Os lenços dos namorados perdem-se na memória dos tempos mas são sempre reavivados por alturas de S. Valentim e ainda hoje continuam bem na moda, embora a tradição já não seja exactamente o que era.
'A tradição conta-nos que a rapariga se dedicava a bordar o lenço nas horas vagas, depois do trabalho do campo, para o oferecer ao rapaz que pretendia. Se ele, no domingo, levasse esse lenço no bolso com a ponta de fora ou atado ao pescoço, é porque aceitava o namoro. Caso não estivesse interessado na rapariga, devolveria esse lenço', explicou à Lusa a bordadeira Olívia Costa.
'Hoje em dia, as coisas já não são bem assim, mas os lenços de namorados continuam a ter muita saída.

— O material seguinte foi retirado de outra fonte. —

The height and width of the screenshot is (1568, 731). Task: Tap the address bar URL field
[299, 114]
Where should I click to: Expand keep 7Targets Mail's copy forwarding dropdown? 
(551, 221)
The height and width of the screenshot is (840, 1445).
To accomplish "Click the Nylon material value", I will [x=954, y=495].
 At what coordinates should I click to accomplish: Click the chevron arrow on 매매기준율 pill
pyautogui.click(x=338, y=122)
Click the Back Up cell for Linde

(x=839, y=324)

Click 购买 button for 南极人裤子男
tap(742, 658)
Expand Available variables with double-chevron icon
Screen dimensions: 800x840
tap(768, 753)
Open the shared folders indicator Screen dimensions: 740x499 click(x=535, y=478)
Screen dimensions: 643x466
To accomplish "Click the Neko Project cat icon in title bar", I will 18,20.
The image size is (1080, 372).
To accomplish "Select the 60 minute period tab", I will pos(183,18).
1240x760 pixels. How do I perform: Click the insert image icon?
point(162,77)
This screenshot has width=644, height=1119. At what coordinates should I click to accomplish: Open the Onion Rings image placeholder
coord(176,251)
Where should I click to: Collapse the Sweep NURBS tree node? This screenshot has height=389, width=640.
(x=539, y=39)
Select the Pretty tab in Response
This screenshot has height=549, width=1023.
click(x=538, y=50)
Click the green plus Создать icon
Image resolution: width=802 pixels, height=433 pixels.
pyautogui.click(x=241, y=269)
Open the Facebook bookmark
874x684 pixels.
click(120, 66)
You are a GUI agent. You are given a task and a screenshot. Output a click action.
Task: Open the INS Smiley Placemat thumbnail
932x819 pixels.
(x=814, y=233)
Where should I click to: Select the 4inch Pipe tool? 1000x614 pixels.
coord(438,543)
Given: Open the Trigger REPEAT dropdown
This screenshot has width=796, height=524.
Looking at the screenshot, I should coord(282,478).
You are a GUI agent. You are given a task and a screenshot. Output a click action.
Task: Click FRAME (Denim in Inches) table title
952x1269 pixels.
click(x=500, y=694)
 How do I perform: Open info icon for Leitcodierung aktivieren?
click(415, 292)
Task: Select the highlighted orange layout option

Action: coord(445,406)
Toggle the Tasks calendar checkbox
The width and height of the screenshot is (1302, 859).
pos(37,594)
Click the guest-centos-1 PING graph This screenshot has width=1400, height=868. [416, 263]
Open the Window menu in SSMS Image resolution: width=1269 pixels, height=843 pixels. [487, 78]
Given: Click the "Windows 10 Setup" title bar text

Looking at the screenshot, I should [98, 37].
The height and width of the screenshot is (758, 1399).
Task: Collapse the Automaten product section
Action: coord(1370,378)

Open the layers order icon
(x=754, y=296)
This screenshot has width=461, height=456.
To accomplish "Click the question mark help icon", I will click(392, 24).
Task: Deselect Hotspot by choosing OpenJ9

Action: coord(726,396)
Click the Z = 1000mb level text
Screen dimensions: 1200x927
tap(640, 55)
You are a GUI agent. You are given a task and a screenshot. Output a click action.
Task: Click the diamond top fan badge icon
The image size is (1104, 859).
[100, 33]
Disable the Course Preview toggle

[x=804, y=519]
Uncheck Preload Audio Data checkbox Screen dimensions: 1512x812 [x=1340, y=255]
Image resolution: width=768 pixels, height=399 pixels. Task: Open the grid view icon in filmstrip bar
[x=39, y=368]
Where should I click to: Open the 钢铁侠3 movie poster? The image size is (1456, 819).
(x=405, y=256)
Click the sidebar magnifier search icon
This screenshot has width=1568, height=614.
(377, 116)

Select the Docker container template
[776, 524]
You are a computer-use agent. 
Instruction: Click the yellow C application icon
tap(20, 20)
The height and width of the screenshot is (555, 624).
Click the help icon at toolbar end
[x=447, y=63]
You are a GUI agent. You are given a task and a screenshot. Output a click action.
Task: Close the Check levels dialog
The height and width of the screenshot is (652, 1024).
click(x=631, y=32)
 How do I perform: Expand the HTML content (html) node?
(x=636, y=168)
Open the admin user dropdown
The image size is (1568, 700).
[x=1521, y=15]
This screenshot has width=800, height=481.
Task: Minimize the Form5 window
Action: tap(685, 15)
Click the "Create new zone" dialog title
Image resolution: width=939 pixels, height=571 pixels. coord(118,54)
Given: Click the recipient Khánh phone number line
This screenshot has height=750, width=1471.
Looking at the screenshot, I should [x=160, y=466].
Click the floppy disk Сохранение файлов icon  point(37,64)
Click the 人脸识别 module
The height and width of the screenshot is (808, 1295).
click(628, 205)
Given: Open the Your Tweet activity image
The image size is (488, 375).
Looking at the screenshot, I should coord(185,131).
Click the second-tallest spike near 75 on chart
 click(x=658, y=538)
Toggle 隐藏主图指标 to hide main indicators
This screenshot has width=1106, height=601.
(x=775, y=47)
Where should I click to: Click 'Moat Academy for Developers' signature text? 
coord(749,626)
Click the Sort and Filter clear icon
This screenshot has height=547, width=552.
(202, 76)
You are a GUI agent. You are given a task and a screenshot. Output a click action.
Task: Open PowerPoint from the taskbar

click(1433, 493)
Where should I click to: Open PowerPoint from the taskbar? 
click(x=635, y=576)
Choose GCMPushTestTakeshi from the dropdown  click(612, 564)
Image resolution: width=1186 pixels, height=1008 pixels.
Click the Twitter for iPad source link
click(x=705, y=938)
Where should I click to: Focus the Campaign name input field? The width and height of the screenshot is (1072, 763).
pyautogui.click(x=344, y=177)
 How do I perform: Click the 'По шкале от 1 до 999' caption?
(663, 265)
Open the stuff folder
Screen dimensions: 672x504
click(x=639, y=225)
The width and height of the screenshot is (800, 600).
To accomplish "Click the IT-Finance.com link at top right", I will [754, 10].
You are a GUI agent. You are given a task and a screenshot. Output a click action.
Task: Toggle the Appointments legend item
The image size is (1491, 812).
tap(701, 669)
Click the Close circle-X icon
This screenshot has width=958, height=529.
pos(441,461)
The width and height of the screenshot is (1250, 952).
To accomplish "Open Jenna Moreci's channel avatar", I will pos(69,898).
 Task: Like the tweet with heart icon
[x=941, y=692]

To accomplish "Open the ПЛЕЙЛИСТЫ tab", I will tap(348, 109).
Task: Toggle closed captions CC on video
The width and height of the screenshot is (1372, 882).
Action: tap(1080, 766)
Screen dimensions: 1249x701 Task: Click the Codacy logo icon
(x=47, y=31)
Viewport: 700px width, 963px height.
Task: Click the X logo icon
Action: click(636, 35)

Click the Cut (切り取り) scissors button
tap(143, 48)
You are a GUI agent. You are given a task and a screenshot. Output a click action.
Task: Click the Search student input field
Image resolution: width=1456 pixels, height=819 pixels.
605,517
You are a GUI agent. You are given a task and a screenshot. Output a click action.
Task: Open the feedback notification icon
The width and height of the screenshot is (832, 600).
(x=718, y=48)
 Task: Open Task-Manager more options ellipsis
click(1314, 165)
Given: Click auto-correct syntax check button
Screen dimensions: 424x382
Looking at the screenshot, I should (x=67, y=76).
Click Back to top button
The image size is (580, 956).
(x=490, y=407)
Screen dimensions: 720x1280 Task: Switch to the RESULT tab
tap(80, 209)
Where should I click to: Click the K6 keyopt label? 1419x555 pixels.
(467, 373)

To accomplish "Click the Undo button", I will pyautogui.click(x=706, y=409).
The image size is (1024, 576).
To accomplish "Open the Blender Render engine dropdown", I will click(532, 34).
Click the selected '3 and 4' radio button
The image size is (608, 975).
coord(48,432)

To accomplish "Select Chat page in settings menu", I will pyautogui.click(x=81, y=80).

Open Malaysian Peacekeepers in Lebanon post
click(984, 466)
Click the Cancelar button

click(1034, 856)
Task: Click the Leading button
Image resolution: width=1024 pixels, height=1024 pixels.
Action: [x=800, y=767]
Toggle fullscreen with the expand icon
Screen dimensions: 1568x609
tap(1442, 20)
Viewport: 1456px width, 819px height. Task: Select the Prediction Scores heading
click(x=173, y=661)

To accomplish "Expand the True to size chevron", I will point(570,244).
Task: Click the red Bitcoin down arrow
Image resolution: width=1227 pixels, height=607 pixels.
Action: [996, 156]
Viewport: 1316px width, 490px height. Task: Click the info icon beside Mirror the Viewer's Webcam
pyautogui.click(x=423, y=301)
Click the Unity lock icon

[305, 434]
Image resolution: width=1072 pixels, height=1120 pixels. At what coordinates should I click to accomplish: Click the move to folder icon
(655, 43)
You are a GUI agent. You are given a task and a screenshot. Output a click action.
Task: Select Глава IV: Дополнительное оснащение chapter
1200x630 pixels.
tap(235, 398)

Ainda agora veio cá um homem, recém-casado, que comprou o lenço mais caro que cá havia para a mulher', acrescentou.
Agora, como referiu Lurdes Freixo, outra bordadeira, os lenços oferecem-se não apenas aos namorados, mas a todas as pessoas queridas e especiais.
'Eu mesma tenho aqui um lenço que fiz para oferecer ao meu filho', sublinhou.
Familiarizadas desde crianças com a agulha e o dedal, Olívia Costa e Lurdes Freixo, actualmente septuagenárias, montaram em Viana do Castelo uma espécie de oficina de lenços dos namorados, onde passam uma boa parte dos seus dias a bordar e a ensinar todos os que estiverem interessados em aprender esta arte.
Garantem que dedicação, gosto e, sobretudo, muita paciência são os únicos 'requisitos' necessários, para logo acrescentarem, com algum humor, que é preciso também ter algum 'arcaboiço' para suportar as picadelas que volta e meia acontecem.
Como explicam, os lenços dos namorados dividem-se em dois grupos: os 'parolos', que misturam cores e mais cores de uma forma perfeitamente aleatório, 'ao gosto das raparigas do campo', e os
'finos', confeccionados em linho e onde apenas reina o vermelho.
Um exemplar pode demorar um mês a bordar e o seu custo chega a atingir os 300 euros.
'Mas a partir dos 10 euros já se compra um lencinho muito bonito', ressalva Olívia Costa.
Segundo Francisco Sampaio, histórico presidente da agora extinta Região de Turismo do Alto Minho, presume-se que a origem dos lenços de namorados esteja nos lenços das senhoras do século XVII, adaptados, mais tarde, pelas mulheres do povo que lhes incutiram um aspecto visual mais popular e característico da vivência em comunidade.
No início, eram lenços quadrados feitos de linho e algodão e que faziam parte integrante do traje feminino, sendo a sua função essencialmente decorativa, mas, mais tarde, adquiriram uma componente mais fantasiosa e dirigida à conquista da pessoa amada.
Bordados a ponto de cruz, obrigando a bordadeira a passar serões na sua confecção durante muitas semanas ou até meses, os lenços têm temáticas muito variadas, como símbolos religiosos (custódias e cruzes), vindimas, emigração, amor (corações, chaves, cravos e monogramas) e quadras.
'Abre-te lenço e amostra / Catro ramos feloridos / Que no meio encontrarás / Nossos corações unidos' ou 'Meu Zé bai pró Brasil / Eu também bou no bapor / Guardado no coração / Daquele que é meu amor' são algumas das quadras bordadas nos lenços e utilizadas pelas mulheres para transmitirem a sua afeição e amor por determinado homem.
'Os erros ortográficos eram normais, porque todos aqueles versos eram escritos por raparigas do campo, com poucos ou nenhuns estudos. E ainda hoje os lenços mais procurados são os que contêm esses erros, porque isso lhes dá uma genuinidade muito especial', explicou Olívia Costa, antiga professora do ensino primário.